RECORDS FOR THIS EXERCISE -
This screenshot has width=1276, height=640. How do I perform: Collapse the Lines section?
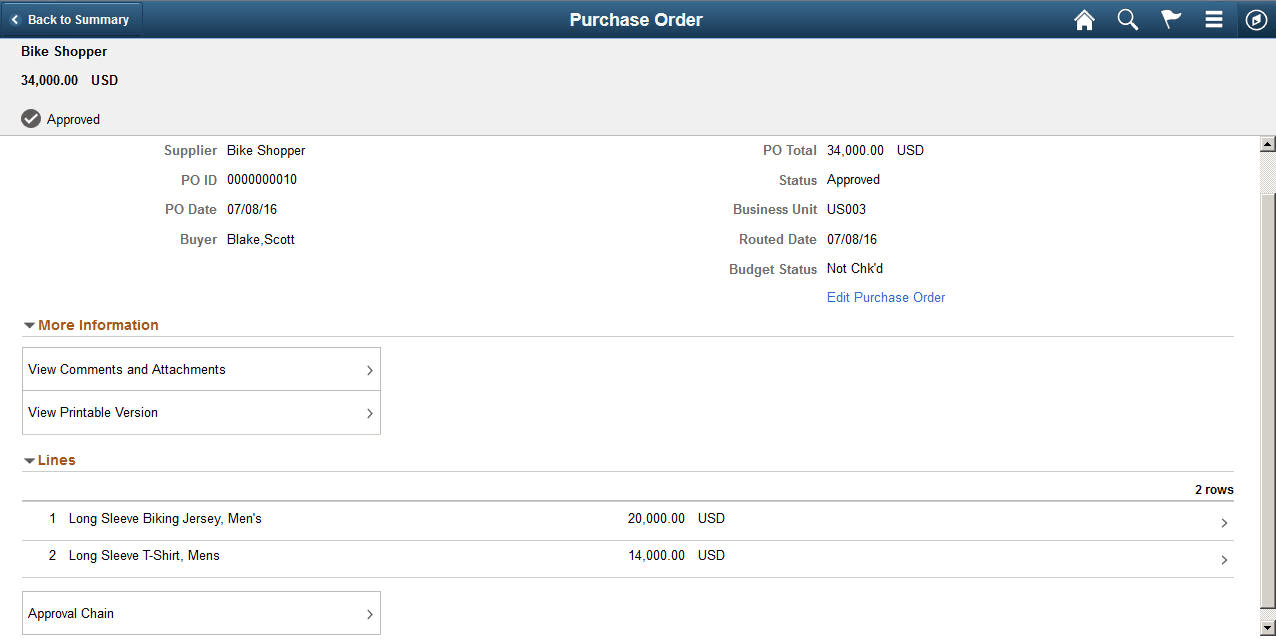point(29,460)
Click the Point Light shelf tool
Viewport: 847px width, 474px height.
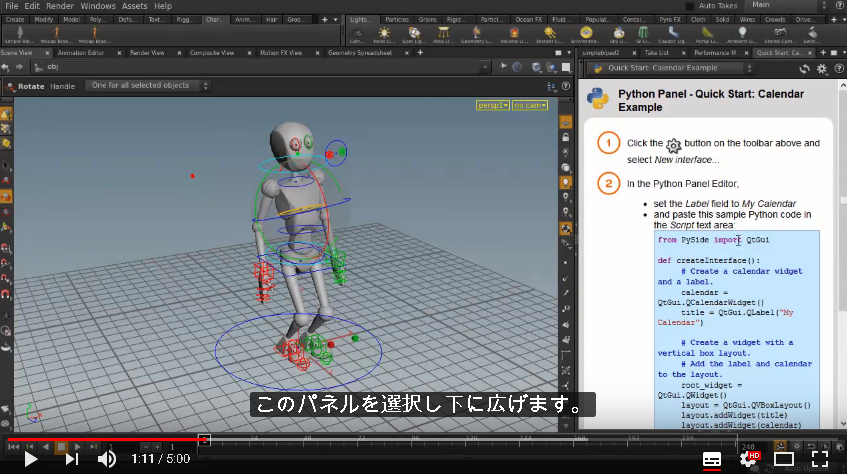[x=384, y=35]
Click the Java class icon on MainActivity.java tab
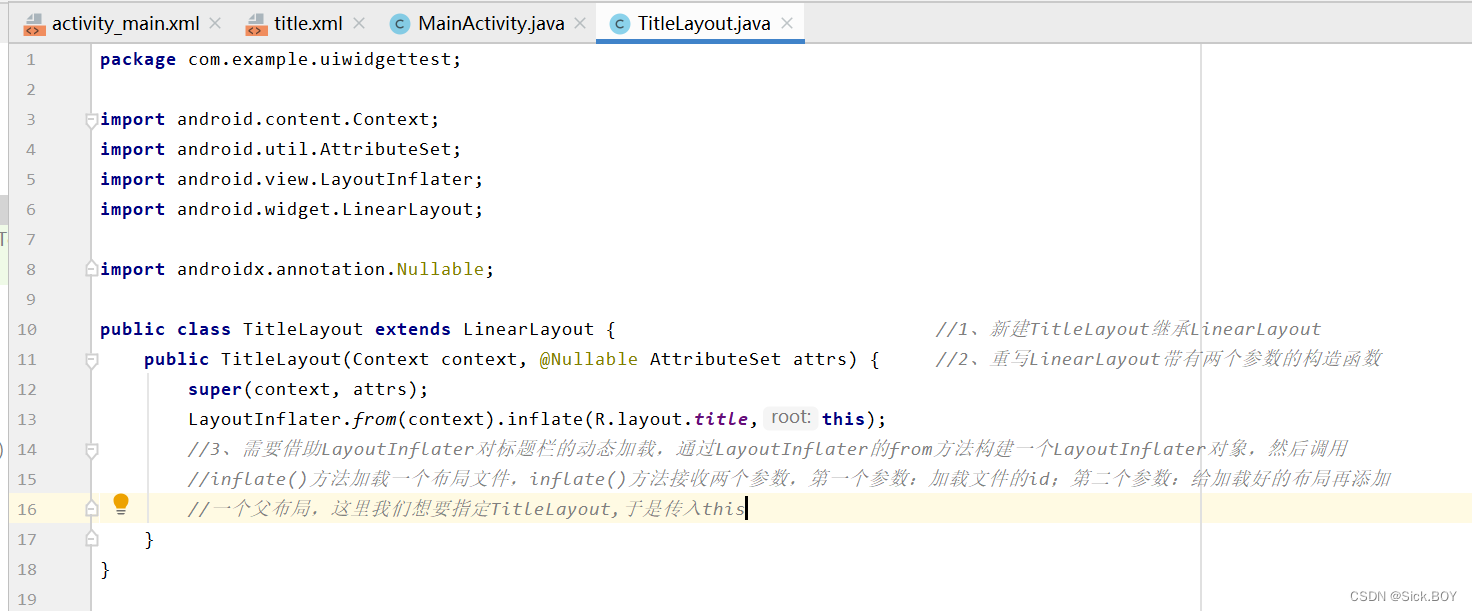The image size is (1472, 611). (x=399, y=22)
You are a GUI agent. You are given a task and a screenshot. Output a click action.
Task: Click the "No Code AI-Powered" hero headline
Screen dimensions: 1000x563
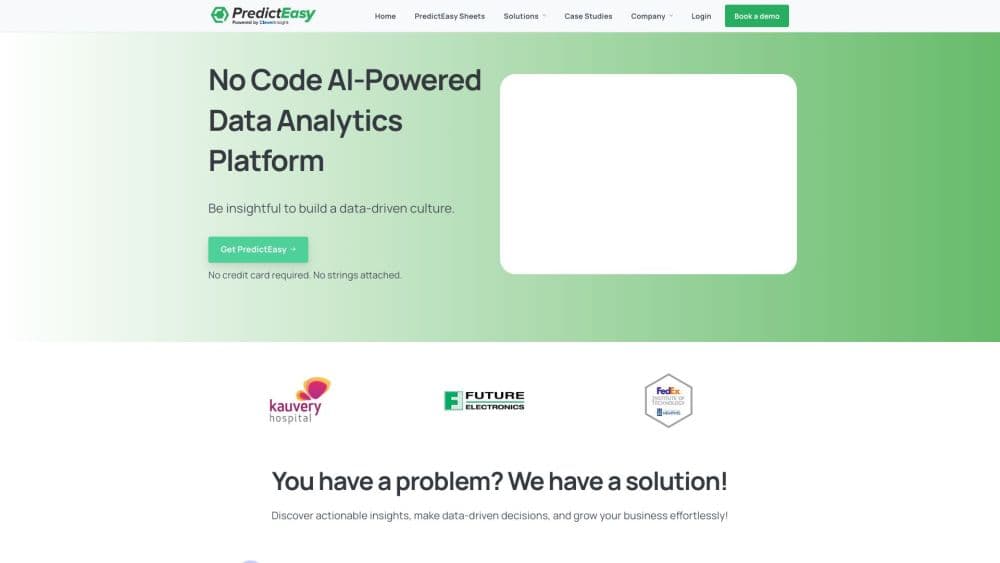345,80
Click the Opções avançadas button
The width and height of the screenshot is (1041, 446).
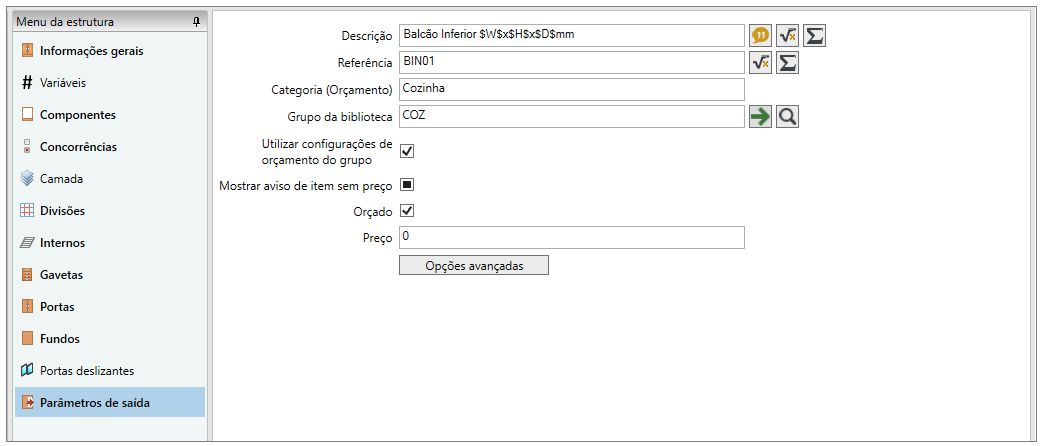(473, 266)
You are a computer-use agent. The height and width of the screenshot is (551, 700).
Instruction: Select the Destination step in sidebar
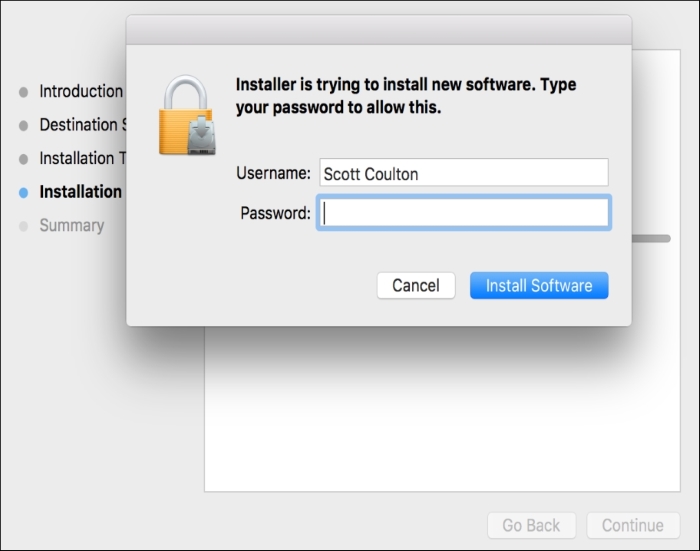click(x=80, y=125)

EXERCISE OBJECTIVE - Exactly the lines from the one holding "You are a GUI" through the last line of the entries, both included, are to be duplicated; leave the pictures out.

RESPONSE -
You are a GUI agent. You are given a task and a screenshot. Output a click action.
Task: Click the "No Code AI-Powered" hero headline
Screen dimensions: 1000x563
345,80
Click the Opções avançadas button
The width and height of the screenshot is (1041, 446).
(473, 266)
You are a computer-use agent. The height and width of the screenshot is (551, 700).
Instruction: Select the Destination step in sidebar
click(x=80, y=125)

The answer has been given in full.